Обычно Полина и Божэ возвращались в Париж к обеду и заканчивали день в театре; но на этот раз, чтобы доставить удовольствие Денизе, они решили остаться в Жуенвиле; это будет забавно, они по горло насытятся деревней. Весь день они бродили по полям. У них возникла было мысль покататься на лодке; но они отказались от этой затеи, так как Божэ был никудышным гребцом. Однако все тропинки, которыми они шли, приводили к берегу Марны, и их заинтересовала жизнь реки, — флотилии яликов и норвежских лодок, группы гребцов. Солнце клонилось к западу, и они уже направились обратно к Жуенвилю, как вдруг с двух яликов, наперегонки спускавшихся вниз по течению, послышалась перебранка; то и дело раздавалось: «Пропойцы!», «Аршинники!»

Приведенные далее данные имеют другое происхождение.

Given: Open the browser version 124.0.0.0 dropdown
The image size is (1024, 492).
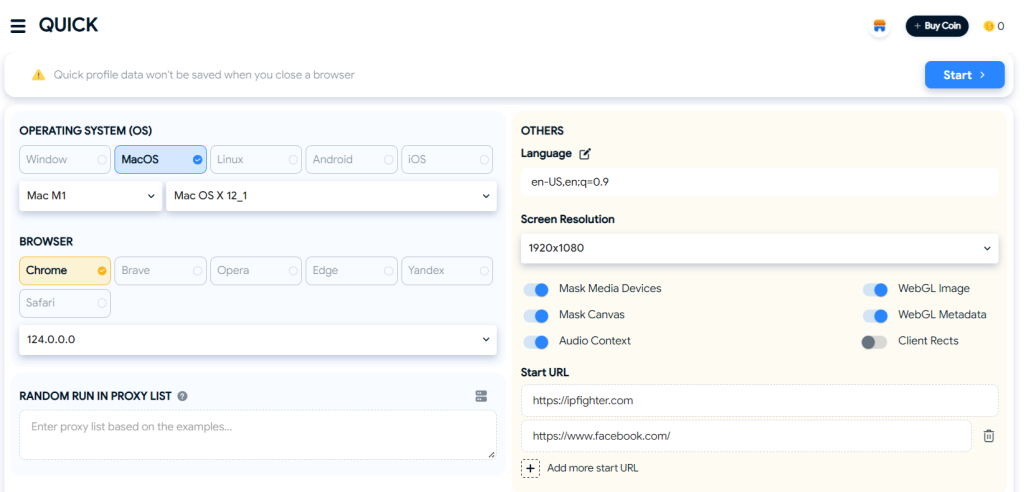Looking at the screenshot, I should click(258, 340).
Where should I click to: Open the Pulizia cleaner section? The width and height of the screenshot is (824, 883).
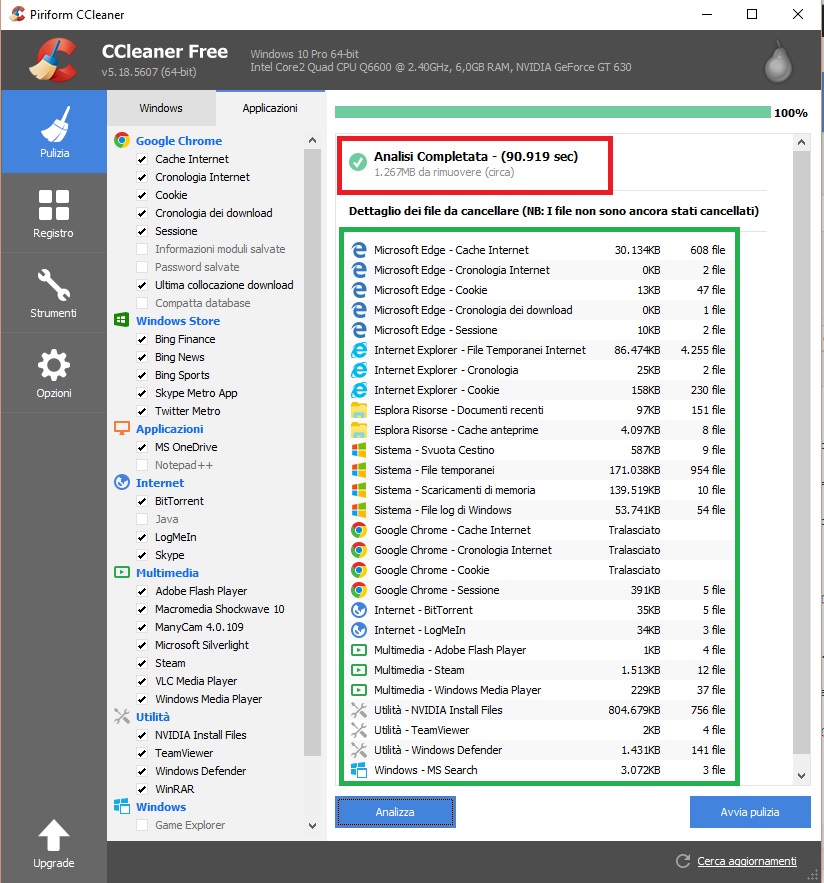tap(54, 131)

— Смотри-ка, — воскликнула Полина, — да это господин Гютен!

— Да, — подтвердил Божэ, заслонившись рукою от солнца, — это его ялик из красного дерева… А на другом, должно быть, студенты.

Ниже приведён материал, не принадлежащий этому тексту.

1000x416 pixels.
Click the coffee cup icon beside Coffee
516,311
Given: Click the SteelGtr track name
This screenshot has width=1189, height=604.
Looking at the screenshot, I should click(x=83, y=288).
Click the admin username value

И он рассказал о стародавней ненависти между учащейся молодежью и торговыми служащими, которая нередко приводила к потасовкам. При имени Гютена Дениза остановилась и, напрягая зрение, стала следить за утлой лодкой; она старалась отыскать молодого человека среди гребцов, но не различала ничего, кроме двух женщин, казавшихся издали просто белыми пятнами; одна из них, сидевшая у руля, была в красной шляпке. Вскоре голоса смешались, заглушенные плеском реки.

— В воду пропойц!

— В воду аршинников, в воду! В воду их!

Вечером друзья возвратились в ресторан на острове. Однако на открытом воздухе стало уже слишком прохладно, пришлось обедать в одном из двух закрытых помещений, где зимняя сырость настолько увлажняла скатерти, что они казались только что выстиранными. С шести часов столиков уже не хватало, гуляющие торопливо разыскивали, где бы пристроиться, официанты то и дело приносили добавочные стулья, скамьи, теснее сдвигали приборы, сбивали людей в кучу. Теперь стало так душно, что пришлось распахнуть окна. Дневной свет угасал, с тополей струились зеленоватые сумерки; стемнело так быстро, что хозяин ресторана, не приготовившийся к приему посетителей в закрытом помещении, должен был за отсутствием ламп поставить на каждый стол по свече. Стоял оглушительный шум: хохот, выкрики, дребезжание посуды; от ветра, дувшего из окон, свечи коптили и оплывали, а в воздухе, согретом паром от кушаний, порхали ночные бабочки и проносились ледяные дуновения.